‘But it’s true!’ cried Philip. ‘I’ve only just left him. What do the vigili say?’
‘They say that he is dead,’ said the concierge. ‘They say he is dead and his body is in your boat.’
There was a moment of silence. The vigili , like men exhausted by argument, stood apart, moody and indifferent. At last one of them spoke.
‘It is true, signori . Si è suicidato . His affairs went badly. He was a great swindler—and knew he would be arrested and condemned. Cosi si è salvato .’
‘ He may be a swindler,’ said Philip, ‘but I’m certain he’s alive. Come into the garden and see.’
Shaking their heads and shrugging their shoulders, the vigili followed him out of the hotel. In a small group they trooped across the stony waste towards the tree. There was no one there.
‘You see, signori’ said one of the vigili , with an air of subdued triumph, ‘it’s as we said.’
‘Well, he must have gone away,’ said Philip, obstinately. ‘He was sitting on this chair—so. . . .’ But his effort to give point to his contention failed. The chair gave way under him and he sprawled rather ludicrously and painfully on the stony floor. When he had picked himself up one of the policemen took the chair, ran his hand over it, and remarked:
‘It’s damp.’
‘Is it?’ said Philip expressionlessly.
‘I don’t think anyone could have sat on this chair,’ pursued the policeman.
He is telling me I am a liar, thought Philip, and blushed. But the other vigile , anxious to spare his feelings, said:
‘Perhaps it was an impostor whom you saw—a confidence man. There are many such, even in Italy. He hoped to get money out of the signori .’ He looked round for confirmation; the concierge nodded.
‘Yes,’ said Philip, wearily. ‘No doubt that explains it. Will you want us again?’ he asked the vigili. ‘ Have you a card, Dickie?’
The vigili , having collected the information they required, saluted and walked off.
Dickie turned to the concierge.
‘Where’s that young whippersnapper who took a message for us?’
‘Whippersnapper?’ repeated the concierge.
‘Well, page-boy?’
‘Oh, the piccolo ? He’s gone off duty, sir, for the night.’
‘Good thing for him,’ said Dickie. ‘Hullo, who’s this? My poor nerves won’t stand any more of this Maskelyne and Devant business.’
It was the maître d’hôtel , bowing obsequiously.
‘Will there be three gentlemen, or four, for dinner?’ he asked.
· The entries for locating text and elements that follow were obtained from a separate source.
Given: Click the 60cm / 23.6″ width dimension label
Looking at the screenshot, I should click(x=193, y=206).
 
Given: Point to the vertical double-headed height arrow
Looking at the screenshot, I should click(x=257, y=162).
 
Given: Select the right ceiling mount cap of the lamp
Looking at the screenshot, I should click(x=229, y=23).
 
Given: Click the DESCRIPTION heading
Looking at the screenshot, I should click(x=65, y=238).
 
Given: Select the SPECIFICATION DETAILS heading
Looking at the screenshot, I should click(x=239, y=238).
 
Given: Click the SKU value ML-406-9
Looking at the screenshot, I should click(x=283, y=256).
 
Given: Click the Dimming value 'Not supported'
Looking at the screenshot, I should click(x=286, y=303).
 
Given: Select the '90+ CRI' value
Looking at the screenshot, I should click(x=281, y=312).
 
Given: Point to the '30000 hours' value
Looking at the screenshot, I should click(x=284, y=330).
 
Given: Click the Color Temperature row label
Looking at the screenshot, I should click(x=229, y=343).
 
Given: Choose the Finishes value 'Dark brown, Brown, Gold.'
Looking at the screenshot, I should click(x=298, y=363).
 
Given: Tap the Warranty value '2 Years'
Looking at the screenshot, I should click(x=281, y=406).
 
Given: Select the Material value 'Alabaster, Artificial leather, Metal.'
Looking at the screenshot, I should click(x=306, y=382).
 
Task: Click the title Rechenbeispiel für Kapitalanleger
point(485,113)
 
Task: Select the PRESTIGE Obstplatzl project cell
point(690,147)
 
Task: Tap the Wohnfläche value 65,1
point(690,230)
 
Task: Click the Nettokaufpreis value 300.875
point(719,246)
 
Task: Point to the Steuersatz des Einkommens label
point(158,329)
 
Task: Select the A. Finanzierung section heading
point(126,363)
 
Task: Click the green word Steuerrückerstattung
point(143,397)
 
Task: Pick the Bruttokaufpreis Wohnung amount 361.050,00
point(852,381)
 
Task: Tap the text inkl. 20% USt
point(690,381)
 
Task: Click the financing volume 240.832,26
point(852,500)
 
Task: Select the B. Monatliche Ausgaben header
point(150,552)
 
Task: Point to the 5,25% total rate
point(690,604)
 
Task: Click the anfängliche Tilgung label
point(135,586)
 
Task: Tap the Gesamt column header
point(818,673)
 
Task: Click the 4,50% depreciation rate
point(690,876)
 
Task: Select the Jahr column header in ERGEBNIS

Philip and Dickie exchanged glances and Dickie lit a cigarette.
‘Only two gentlemen,’ he said.
Hugh Curtis was in two minds about accepting Dick Munt’s invitation to spend Sunday at Lowlands. He knew little of Munt, who was supposed to be rich and eccentric and, like many people of that kind, a collector. Hugh dimly remembered having asked his friend Valentine Ostrop what it was that Munt collected, but he could not recall Valentine’s answer. Hugh Curtis was a vague man with an unretentive mind, and the mere thought of a collection, with its many separate challenges to the memory, fatigued him. What he required of a week-end party was to be left alone as much as possible, and to spend the remainder of his time in the society of agreeable women. Searching his mind, though with distaste, for he hated to disturb it, he remembered Ostrop telling him that parties at Lowlands were generally composed entirely of men, and rarely exceeded four in number. Valentine didn’t know who the fourth was to be, but he begged Hugh to come.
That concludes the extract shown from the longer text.